The space 63a to form an array of auxiliary nozzles is present
between the outer face of each plate 7 and 8 of the principal part
5 and the inner face of each plate 10 and 11 of the supplementary
part 6, as seen in FIGS. 1 and 13. The rectangular recesses 47b in
the plates 10 and 11 divide each of such spaces 63a into several
regions serving as the auxiliary burner ports 63.
Next, some complementary explanations will be given on
relationships between the components of the combustion apparatus 1
provided in the present embodiment. As best seen in FIG. 2, the
principal part 5 composed of the plates 7 and 8 is positioned
centrally of this apparatus and sandwiched by and between the
plates of supplementary part 6. The burner port assembly 3 is held
in and secured to the top of such a principal part 5. The principal
and supplementary parts 5 and 6 are made integral with each other
at their flanges 17, 37 and 38 spot welded or otherwise joined
together. For example, consolidation of the principal and
supplementary parts 5 and 6 is carried out primarily by welding one
central plate 7 to one side plate 10, and also welding the other
central plate 8 to the other side plate 11. Further, those parts 5
and 6 are forced into an interference-fit engagement with each
other by caulking the thin gas chamber fragments 25a onto the
recessed fragments 40b, thereby forming the ribs 14 at the caulked
portions of these fragments. In practical manufacture, the
principal part 5 will be fixed on the supplementary part 6 at
first, before folding double the latter part at and along its
center line and subsequently conducting the welding and
edge-bending or the like processes.
The burner port assembly 3 is inserted in the burner port holder 27
formed in the principal part 5. At a middle height of the burner
port assembly 3, its hollow bulges 55 protruding out from the
burner port wall segments 52a and 52f are in contact with the
respective plates 7 and 8 of principal part 5. However, the
outermost side portions of the burner port to assembly 3 are the
lugs 58a jutting out from the bands 58. These bands 58 contact
these plates 7 and 8 only at said lugs 58a, to thereby define
between each plate and each band the inter-mediate burner ports
78.
With the burner port assembly 3 being inserted into the holder 27,
the straight array of flat basal portions 32 of the principal part
5 will come into proximity of the outer wall segments 52a and 52f.

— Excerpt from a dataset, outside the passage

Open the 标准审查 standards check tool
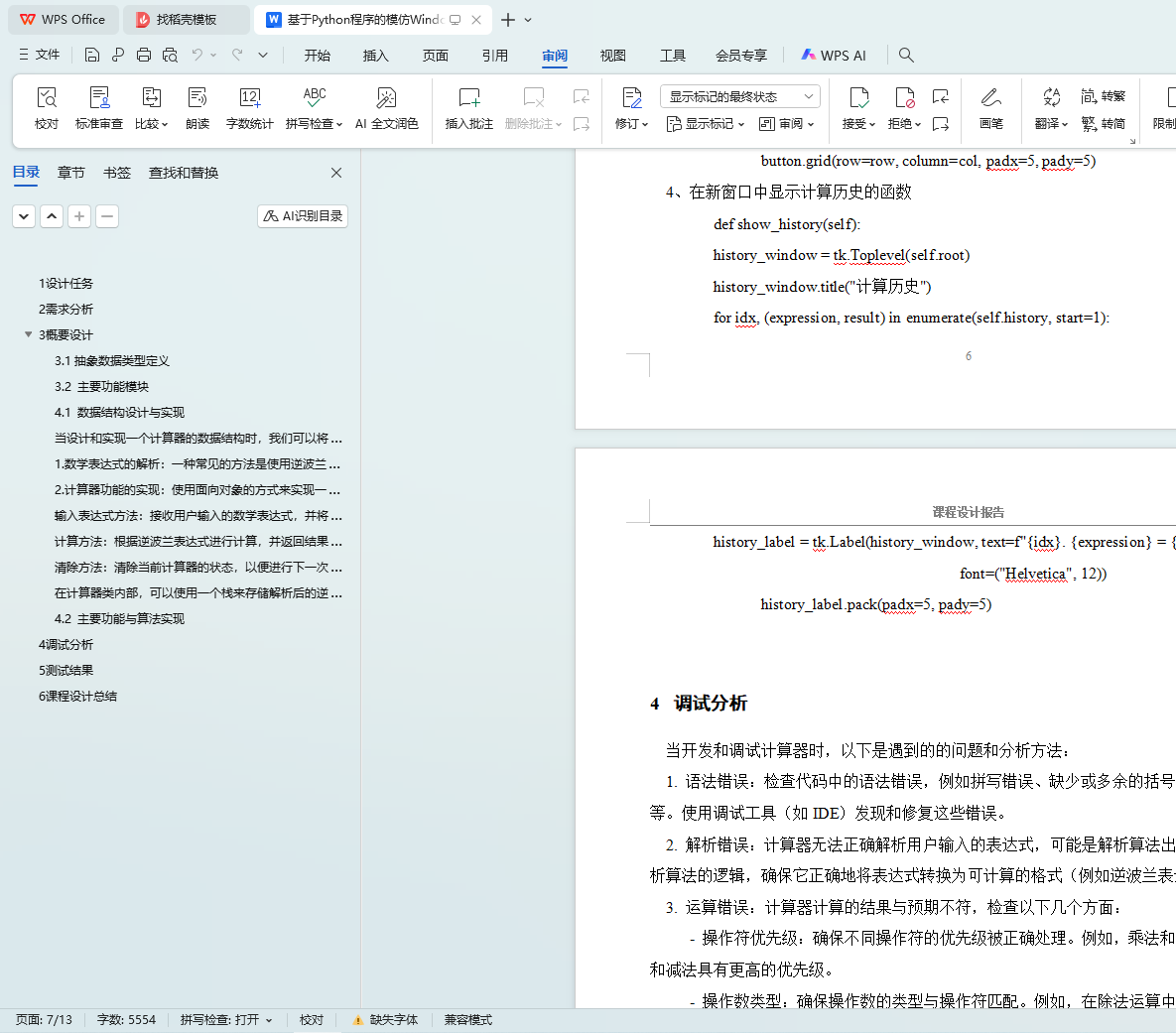Screen dimensions: 1176x1033 coord(99,98)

In this state, the side openings 62 present in the upper recesses
56a and 56b of these wall segments 52a and 52f are in communication
with the communicating openings 33 and 35 that penetrate the
protuberances 31 and flat basal portions 32, respectively. Thus,
those openings 62 will serve as a means (or `communication holes`)
for distributing the fuel gas mixture.
Upward ears 48a, 48b, 49a and 49b on the top of supplementary part
6 are bent in towards the center line of apparatus 1 as shown in
FIG. 12b, so that the vertical ears 69 of burner port assembly 3 is
kept in place. These ears 48a to 49b define opposite boundaries for
the flames jetted from this assembly 3, and preventing any flame
from being emitted up from the vertical ears 69 thus closed.
The principal part 5 is in contact with the side supplementary
plates 10 and 11 only at its regions located near the air intake
16, located near the thin gas mixing chamber 25 and at the tie
walls 19. In other words, all the areas and zones except for these
regions of principal part 5 are spaced apart from the supplementary
plates 10 and 11. Side walls 16a and 16b as well as bottoms 16c and
16d (all included in the contour of the air intake 16 in principal
part 5) are in close contact with the side plates 10 and 11,
leaving no clearance between them as seen in FIGS. 1 and 16.
The welding of side plates 10 and 11 of the part 6 to the central
plates 7 and 8 of the part 5 will be done within round recesses 47a
formed near the top of the former plates 10 and 11. The main and
auxiliary burner ports 53 and 63 are located in proximity of the
round recesses 47a, so that the latter will protect plate regions
adjacent thereto from deformation due to high temperatures.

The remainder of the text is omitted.